**Exercise requirements**
For each line of the data that includes the word "toolbar", copy the line.

**Provided material**
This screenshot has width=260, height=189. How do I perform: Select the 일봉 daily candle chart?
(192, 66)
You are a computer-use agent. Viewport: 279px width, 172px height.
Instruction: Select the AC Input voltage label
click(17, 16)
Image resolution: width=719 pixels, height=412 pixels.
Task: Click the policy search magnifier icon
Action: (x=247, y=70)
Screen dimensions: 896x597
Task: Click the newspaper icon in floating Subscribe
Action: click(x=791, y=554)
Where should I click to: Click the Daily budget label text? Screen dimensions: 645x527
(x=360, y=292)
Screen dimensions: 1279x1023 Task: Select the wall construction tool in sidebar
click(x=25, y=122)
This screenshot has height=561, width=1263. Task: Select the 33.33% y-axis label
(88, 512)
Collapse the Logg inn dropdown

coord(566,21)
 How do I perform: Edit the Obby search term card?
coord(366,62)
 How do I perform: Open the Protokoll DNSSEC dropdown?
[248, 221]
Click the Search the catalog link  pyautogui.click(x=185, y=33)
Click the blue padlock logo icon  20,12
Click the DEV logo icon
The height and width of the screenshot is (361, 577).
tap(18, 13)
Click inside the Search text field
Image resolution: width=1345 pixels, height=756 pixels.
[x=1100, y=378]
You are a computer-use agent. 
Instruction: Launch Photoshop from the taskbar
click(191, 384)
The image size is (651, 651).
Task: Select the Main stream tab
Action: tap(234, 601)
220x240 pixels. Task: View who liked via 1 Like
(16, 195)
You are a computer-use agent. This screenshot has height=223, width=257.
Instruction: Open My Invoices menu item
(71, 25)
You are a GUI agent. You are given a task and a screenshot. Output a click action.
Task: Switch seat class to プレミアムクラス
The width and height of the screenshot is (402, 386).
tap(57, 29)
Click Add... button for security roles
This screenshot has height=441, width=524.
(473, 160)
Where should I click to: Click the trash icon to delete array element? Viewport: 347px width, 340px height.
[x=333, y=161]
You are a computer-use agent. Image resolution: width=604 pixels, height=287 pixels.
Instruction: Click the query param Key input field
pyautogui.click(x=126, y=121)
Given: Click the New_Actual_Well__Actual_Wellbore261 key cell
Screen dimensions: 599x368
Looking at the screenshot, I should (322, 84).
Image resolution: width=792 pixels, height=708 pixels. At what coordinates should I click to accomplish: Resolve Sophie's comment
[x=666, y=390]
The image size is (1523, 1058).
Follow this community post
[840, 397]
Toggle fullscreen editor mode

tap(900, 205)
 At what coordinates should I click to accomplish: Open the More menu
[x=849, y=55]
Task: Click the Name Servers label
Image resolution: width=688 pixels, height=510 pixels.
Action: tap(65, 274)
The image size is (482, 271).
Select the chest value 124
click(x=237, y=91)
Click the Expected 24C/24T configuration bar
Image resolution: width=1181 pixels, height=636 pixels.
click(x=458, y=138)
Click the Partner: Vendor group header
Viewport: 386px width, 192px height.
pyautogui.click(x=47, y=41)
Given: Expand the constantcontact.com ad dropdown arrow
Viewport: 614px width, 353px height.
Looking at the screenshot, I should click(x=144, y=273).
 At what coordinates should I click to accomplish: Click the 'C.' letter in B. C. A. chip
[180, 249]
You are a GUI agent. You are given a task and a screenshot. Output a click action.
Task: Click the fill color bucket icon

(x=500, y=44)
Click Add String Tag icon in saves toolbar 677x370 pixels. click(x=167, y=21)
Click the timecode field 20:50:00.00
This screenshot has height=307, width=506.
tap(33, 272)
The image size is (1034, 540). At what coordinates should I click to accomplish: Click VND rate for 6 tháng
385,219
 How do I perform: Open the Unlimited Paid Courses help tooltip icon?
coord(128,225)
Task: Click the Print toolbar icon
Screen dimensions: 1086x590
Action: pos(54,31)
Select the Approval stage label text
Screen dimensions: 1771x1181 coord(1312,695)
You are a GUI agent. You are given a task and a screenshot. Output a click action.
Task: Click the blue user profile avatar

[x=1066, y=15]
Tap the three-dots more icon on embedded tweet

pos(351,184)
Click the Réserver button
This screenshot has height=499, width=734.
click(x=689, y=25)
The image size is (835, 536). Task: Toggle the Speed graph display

**Task solution**
Click Add String Tag icon in saves toolbar 677x370 pixels. click(x=167, y=21)
Task: Click the Print toolbar icon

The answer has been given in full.